自己这辈子引以为傲的帝王格局,被这个年仅十八岁的孙子硬生生撑大了一倍不止。
是啊!别人搞神权是为了夺皇权。
如果老朱家自己把这两样东西揉在一起呢?
左手拿刀枪律法,右手捏着天下人的“真理信仰”。
谁敢造反?拿什么造反?
拿那些只会掉书袋的《四书五经》去对抗能把城墙炸上天的大炮?
去对抗那种视探索技术为至高荣耀、脑子里装满狂热信仰的重甲信徒?
“好小子……”
朱元璋停下脚步。
“你这是要把大明人的脑壳子锯开。把以前塞进去的那些烂棉絮全掏干净,再直接给他们浇铸成钢筋铁骨啊。”
“这买卖划算。爷爷干了。”
朱元璋咧开嘴,露出森白的牙齿。
这位大明朝最老辣、最嗜血的猎手,决定跟着自己的孙子,去猎杀整个旧时代的魂魄。
“但这‘实学大教’的架子,你打算怎么搭?”
老朱是个彻头彻尾的实用主义者。
一旦看清了方向,他脑子里的算盘打得比谁都快,立刻开始寻找具体的下口位置。
“怎么才能让天下人相信,这不是咱们爷俩在这暖阁里发了疯瞎胡闹?”
朱雄英感受着老朱肩膀上传来的重量,不动声色地呼出一口气。
过关了。
这全天下最难说服的老顽固点头了。
这世上就再也没人能拦得住他的屠刀和蓝图。
“要立威,要传教,就得有‘神迹’。”
朱雄英转身走到书案前。随手将那本厚重的《五年规划》翻到最后一页。
那上面没有密密麻麻的政令条文,只画了一个奇怪的图样。
一个两头尖尖、中间圆鼓鼓的琉璃容器。底下还画着一团燃烧的烈火。
“那帮酸儒不是天天喊着阴阳五行、相生相克吗?”朱雄英的手指重重按在那个图样上。
“孙儿要借大明最顶尖工匠的手,造出一样东西。这东西无色无味,看着像水。但只要滴在生铁上,能把百炼钢生生化成一滩黄水。滴在坚硬的石头上,能让石头化作一阵白烟。”

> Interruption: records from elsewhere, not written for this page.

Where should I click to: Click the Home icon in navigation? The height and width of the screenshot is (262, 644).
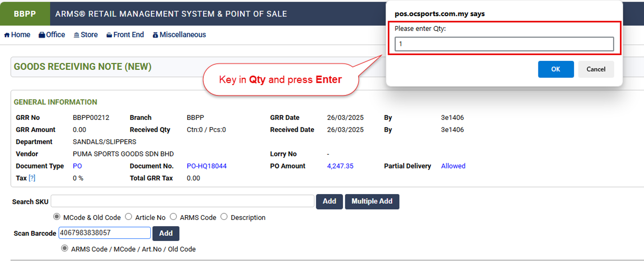[7, 35]
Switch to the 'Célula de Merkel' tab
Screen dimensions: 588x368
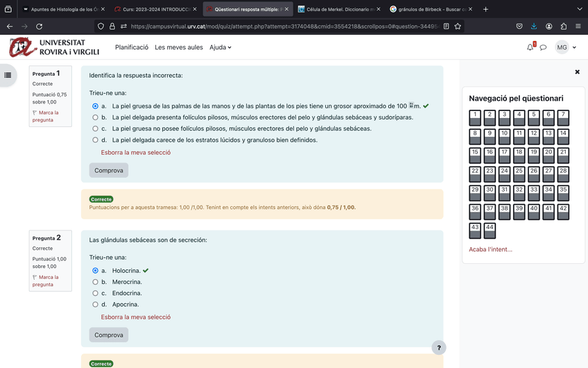(x=336, y=9)
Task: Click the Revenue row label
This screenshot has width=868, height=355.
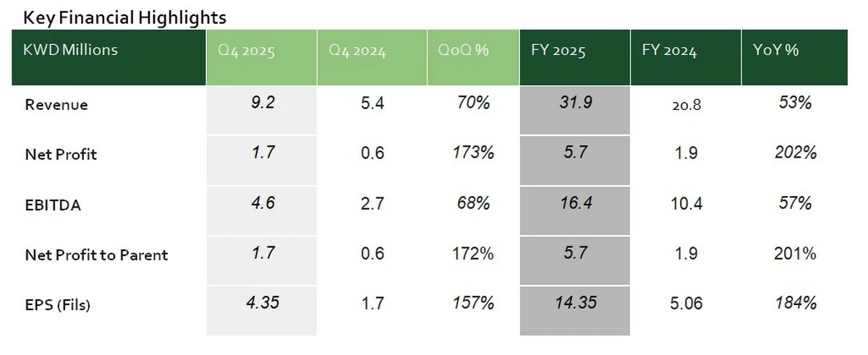Action: click(56, 105)
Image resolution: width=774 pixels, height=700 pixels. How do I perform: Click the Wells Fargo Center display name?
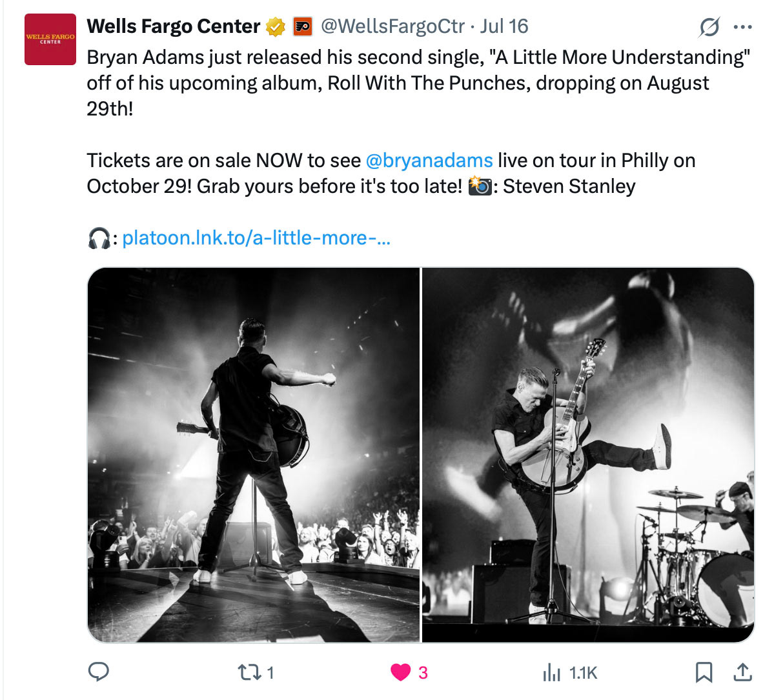pyautogui.click(x=173, y=26)
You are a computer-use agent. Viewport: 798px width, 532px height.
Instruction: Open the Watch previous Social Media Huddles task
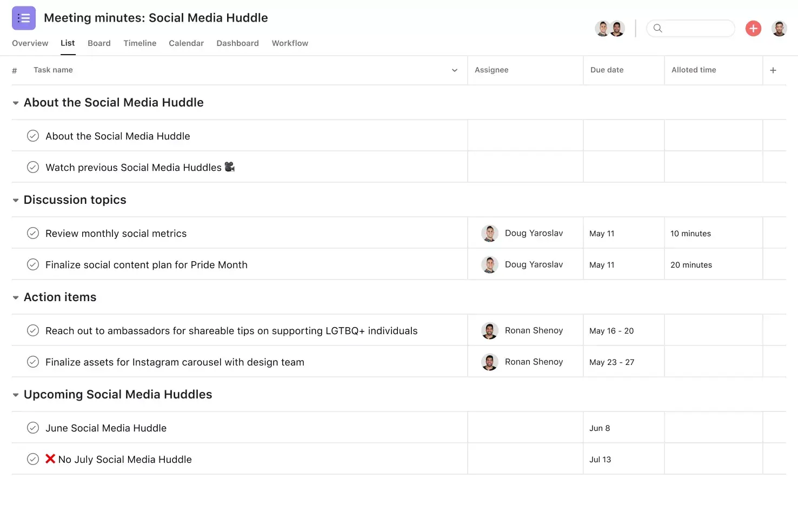[134, 168]
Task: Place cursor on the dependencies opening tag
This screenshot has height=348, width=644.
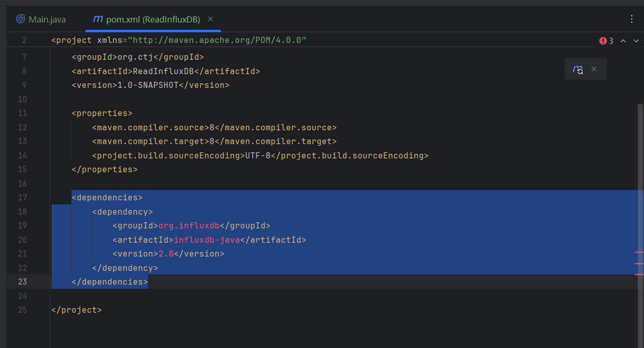Action: [107, 197]
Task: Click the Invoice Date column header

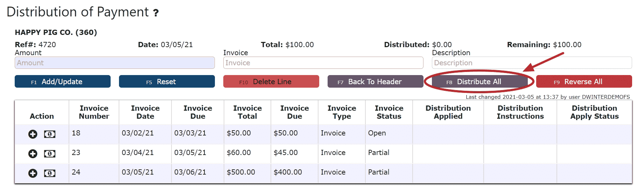Action: [x=145, y=112]
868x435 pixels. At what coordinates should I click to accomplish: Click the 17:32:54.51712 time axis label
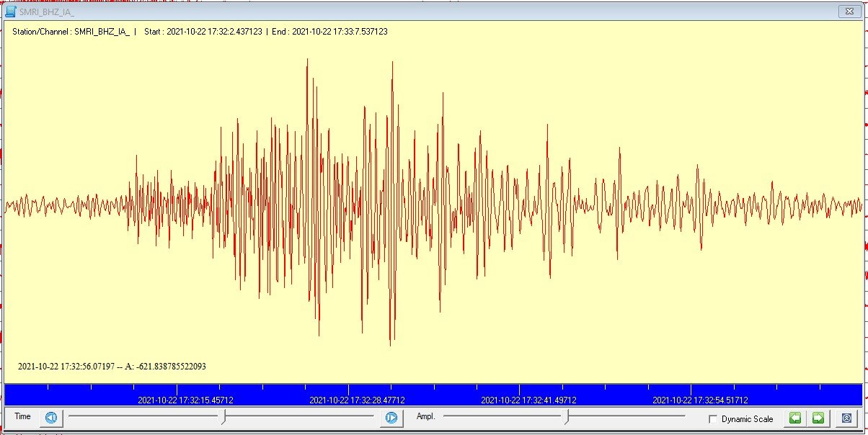700,400
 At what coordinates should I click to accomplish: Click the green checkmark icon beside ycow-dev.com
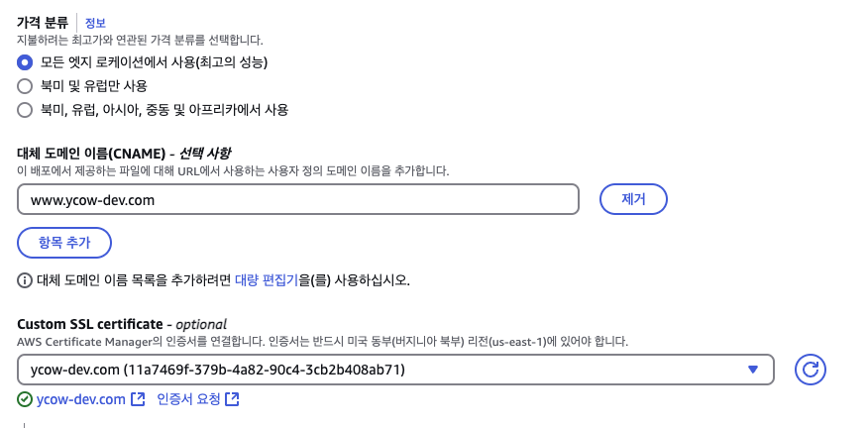[x=25, y=399]
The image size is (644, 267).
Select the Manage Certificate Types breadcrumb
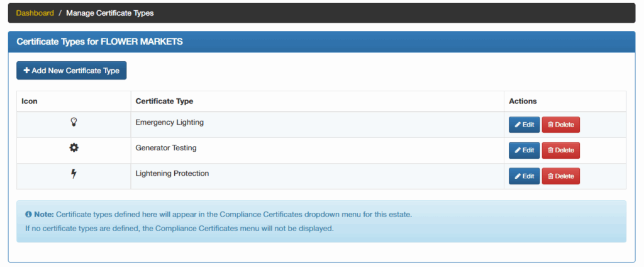click(110, 13)
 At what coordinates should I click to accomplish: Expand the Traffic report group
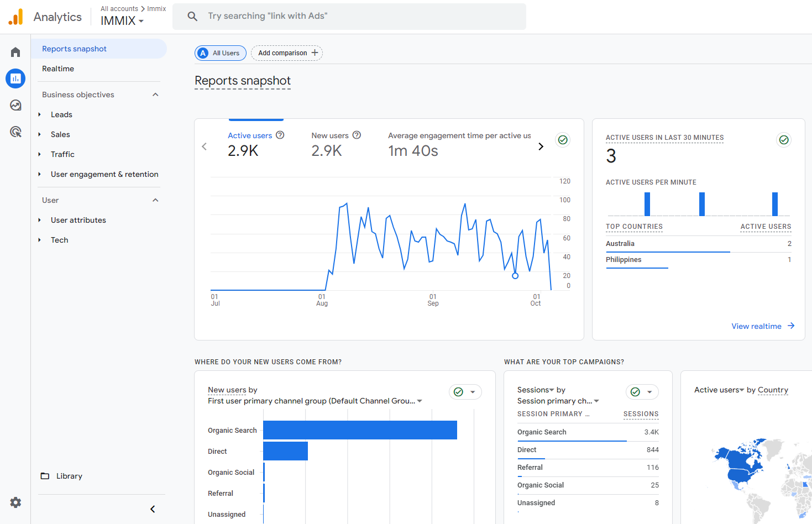pos(62,154)
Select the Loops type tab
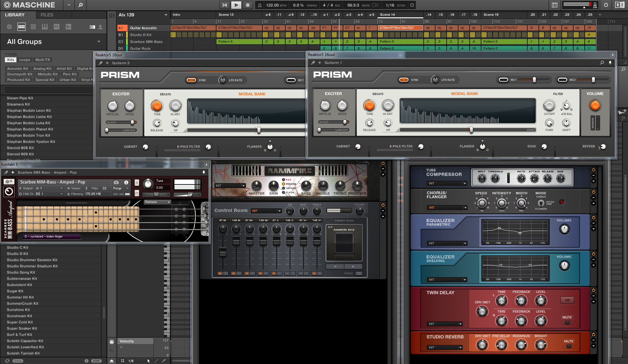This screenshot has width=628, height=364. tap(25, 60)
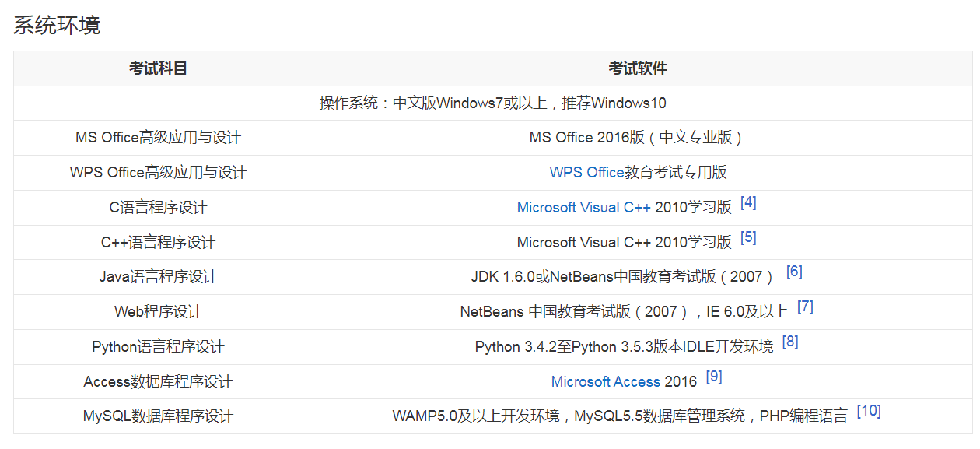Click citation marker [4]
This screenshot has width=980, height=449.
[748, 203]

“这种东西,在市井演戏的骗子嘴里叫作‘化骨水’。但在孙儿的实学教义里,它叫作‘强酸’。这是劈开物质奥秘的第一把钥匙。”
朱雄英抬起头,直视老朱。
“只要当着满朝文武,当着全天下最有名望的读书人的面,用这东西演示一下什么是真正的‘天地伟力’。直接把他们信奉了几千年的老古董理论砸个稀烂。”
“这波,叫降维打击。神迹一显,铁证如山,不怕那帮贱骨头不跪下磕头。”
老朱眼睛亮得吓人。
这招他太熟了!
当年打天下,谁不是弄点白蛇吐信、枯木逢春的戏法糊弄泥腿子?
大孙子这手凭空化铁,可是真金白银的力量,还不得把那帮老古董吓得尿裤子?
“好!痛快!”老朱右拳砸在左手掌心。“需要调工部的多少人手?内帑的银子,你随便去提!”
“工匠好找,大明不缺手艺人。”
朱雄英收起册子。
“但要搭建这第一所‘大明皇家科学院’。要找一个人来当这新教门的第一任‘大祭司’。光有手艺不行。”
“普通的匠人,地位太低。哪怕他懂造大炮,那群文官也只会骂他是奇技淫巧,骨子里瞧不起他,根本压不住阵脚。”